Lower-priority TODO list
=======================

o igbrowser() improvements:
  - Display pairwise alignment between BCR query sequence and germline
    V/D/J/C sequences.
  - Take a look at visualization tool from IMGT/V-QUEST for inspiration.

o Maybe implement the following advice given by IgBLAST when using one
  of the num_alignments_V/D/J arguments:

  Warning messages:
  1: In .parse_and_issue_warnings(stderr_file) :
    Warning: To obtain better run time performance, please run blastdb_aliastool
    -seqid_file_in <INPUT_FILE_NAME> -seqid_file_out <OUT_FILE_NAME> and use
    <OUT_FILE_NAME> as the argument to -seqidlist


Things to do at BioC 3.22 release time
======================================

o Advertize igblastr:
  - Announce on various bioc-community Slack channels.
  - Announce on the FH-Data Slack (fhdata.slack.com) on channels
    #r-user-comm and #general.
  - Announce on LinkedIn.
  - Try to get an entry in the next R Journal advertizing igblastr.
  - Bioinformatics accepts short articles introducing new software.


Lowest-priority TODO list
=========================

o Older versions of IgBLAST (e.g. version 1.19.0) don't necessarily include
  the same data as the latest version (version 1.22.0). However, we
  always initialize igblastr_cache(LIVE_IGDATA) with the content of
  inst/extdata/igdata_store/ (a.k.a. "the igdata store") regardless of what
  version of IgBLAST is used by igblastr (note that the igdata store contains
  the data included in IgBLAST 1.22.0).
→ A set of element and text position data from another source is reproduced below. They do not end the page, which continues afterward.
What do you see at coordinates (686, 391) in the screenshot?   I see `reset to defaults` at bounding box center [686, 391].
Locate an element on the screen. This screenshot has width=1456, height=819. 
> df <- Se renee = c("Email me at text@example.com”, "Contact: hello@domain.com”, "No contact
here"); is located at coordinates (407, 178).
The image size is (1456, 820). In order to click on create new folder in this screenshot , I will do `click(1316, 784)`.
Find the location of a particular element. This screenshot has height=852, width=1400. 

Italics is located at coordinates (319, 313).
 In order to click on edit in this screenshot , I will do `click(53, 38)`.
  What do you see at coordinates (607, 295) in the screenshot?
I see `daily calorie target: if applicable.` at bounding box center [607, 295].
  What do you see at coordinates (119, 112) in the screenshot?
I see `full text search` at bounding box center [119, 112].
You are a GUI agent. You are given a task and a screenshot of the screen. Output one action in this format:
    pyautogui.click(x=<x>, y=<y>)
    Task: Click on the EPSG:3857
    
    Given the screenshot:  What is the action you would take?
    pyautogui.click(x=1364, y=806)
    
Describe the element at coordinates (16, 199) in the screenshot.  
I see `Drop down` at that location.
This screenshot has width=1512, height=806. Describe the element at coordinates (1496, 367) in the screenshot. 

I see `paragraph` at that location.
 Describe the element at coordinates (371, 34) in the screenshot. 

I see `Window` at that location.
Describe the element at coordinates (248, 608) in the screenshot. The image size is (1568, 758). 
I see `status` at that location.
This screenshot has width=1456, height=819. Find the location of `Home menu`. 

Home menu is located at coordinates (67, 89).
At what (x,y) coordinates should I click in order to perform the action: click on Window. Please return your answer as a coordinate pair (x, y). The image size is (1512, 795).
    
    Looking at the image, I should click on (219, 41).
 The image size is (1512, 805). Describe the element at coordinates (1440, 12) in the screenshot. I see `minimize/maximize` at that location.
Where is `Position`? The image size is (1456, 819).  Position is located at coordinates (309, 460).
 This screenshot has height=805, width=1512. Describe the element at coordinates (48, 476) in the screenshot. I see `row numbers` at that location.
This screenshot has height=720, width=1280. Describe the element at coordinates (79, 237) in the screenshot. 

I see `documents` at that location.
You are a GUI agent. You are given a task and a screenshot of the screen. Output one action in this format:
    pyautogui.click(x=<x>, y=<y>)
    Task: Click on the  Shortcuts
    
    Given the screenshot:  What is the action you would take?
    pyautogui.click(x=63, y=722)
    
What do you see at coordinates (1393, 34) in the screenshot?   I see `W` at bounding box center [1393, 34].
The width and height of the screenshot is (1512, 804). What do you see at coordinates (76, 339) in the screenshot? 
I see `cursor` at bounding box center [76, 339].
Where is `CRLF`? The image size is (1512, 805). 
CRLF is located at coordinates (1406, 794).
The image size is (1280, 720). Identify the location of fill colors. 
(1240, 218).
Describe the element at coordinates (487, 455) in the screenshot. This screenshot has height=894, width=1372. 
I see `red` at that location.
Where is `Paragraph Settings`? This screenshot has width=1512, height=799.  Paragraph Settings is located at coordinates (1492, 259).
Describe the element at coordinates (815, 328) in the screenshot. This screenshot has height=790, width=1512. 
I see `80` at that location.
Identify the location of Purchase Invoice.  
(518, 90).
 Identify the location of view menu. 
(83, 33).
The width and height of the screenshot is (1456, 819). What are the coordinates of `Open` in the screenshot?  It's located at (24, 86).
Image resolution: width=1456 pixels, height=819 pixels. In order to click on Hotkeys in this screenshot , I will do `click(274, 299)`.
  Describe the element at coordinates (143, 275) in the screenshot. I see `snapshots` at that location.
This means that, if we use a version
  of IgBLAST that includes different data, then igblastr_cache(LIVE_IGDATA)
  in its original state already differs from the data included in the
  IgBLAST that we are using.
  There are some problems with this:
  1. The content of igblastr_cache(LIVE_IGDATA) is not guaranteed to be
     compatible with all versions of IgBLAST.
  2. If we're using a version of IgBLAST that includes data that differs
     from the igdata store, then from the very start (i.e. before
     any run of update_live_igdata()), igdata_info() shows differences
     between live and original auxiliary files. Running reset_live_igdata()
     of course doesn't help because it's a no-op when
     igblastr_cache(LIVE_IGDATA) is in its original state.
  3. Running update_live_igdata() doesn't help either because the updates
     available at NCBI are for the latest version of IgBLAST.
  Proposed solution:
  (a) Implement an internal helper (e.g. compatible_with_igdata_store())
      that can quickly compare the data included in an installation of
      IgBLAST with the igdata store. Should return TRUE or FALSE to indicate
      whether the data is identical or not.
  (b) When using a non-compatible IgBLAST (could be an internal or external
      installation), reset igblastr_cache(LIVE_IGDATA) with the data included
      in that IgBLAST.
      More generally, calling set_igblast_root() should:
      - reset igblastr_cache(LIVE_IGDATA) with the data included in the
        selected IgBLAST;
      - raise an error if the internal_data/ or optional_file/ subdir is
        missing in the selected IgBLAST;
      - print a message that suggests running update_live_igdata() only
        when selecting a compatible IgBLAST (message should be similar to
        what .print_tip_if_live_igdata_needs_check() does when is.infinite(dt),
        see R/zzz.R).
      Open question: When do we do the above if the IgBLAST to use is an
      external IgBLAST installation selected via IGBLAST_ROOT?
  (c) Disable update_live_igdata() if we're using a non-compatible IgBLAST.
      In this case, the function should raise an error with an error message
      that explains the situation.
  (d) The .onLoad() hook should only print the "igblastr tip" if igblastr
      already has access to an IgBLAST installation (i.e. if get_igblast_root()
      works) and if that installation compatible with the igdata store. Note
      that since update_live_igdata() is disabled when the selected IgBLAST
      non-compatible, time_since_live_igdata_last_checked() will always
      return Inf in that case, but we shouldn't even need to call
      time_since_live_igdata_last_checked() in that case.
  (e) Change what igdata_info() displays when the selected IgBLAST is
      non-compatible. For example 'last_checked:' and 'last_updated:' could
      display something like 'checking is disabled' and 'updating is disabled'.
      Or don't display these fields.
  (f) About install_igblast(): ncbi-igblast-1.22.0+.dmg is missing the
      internal_data/ and optional_file/ folders but install_igblast() is
      able to fix this.
      Make sure that the fix is applied when installing version 1.22.0 only.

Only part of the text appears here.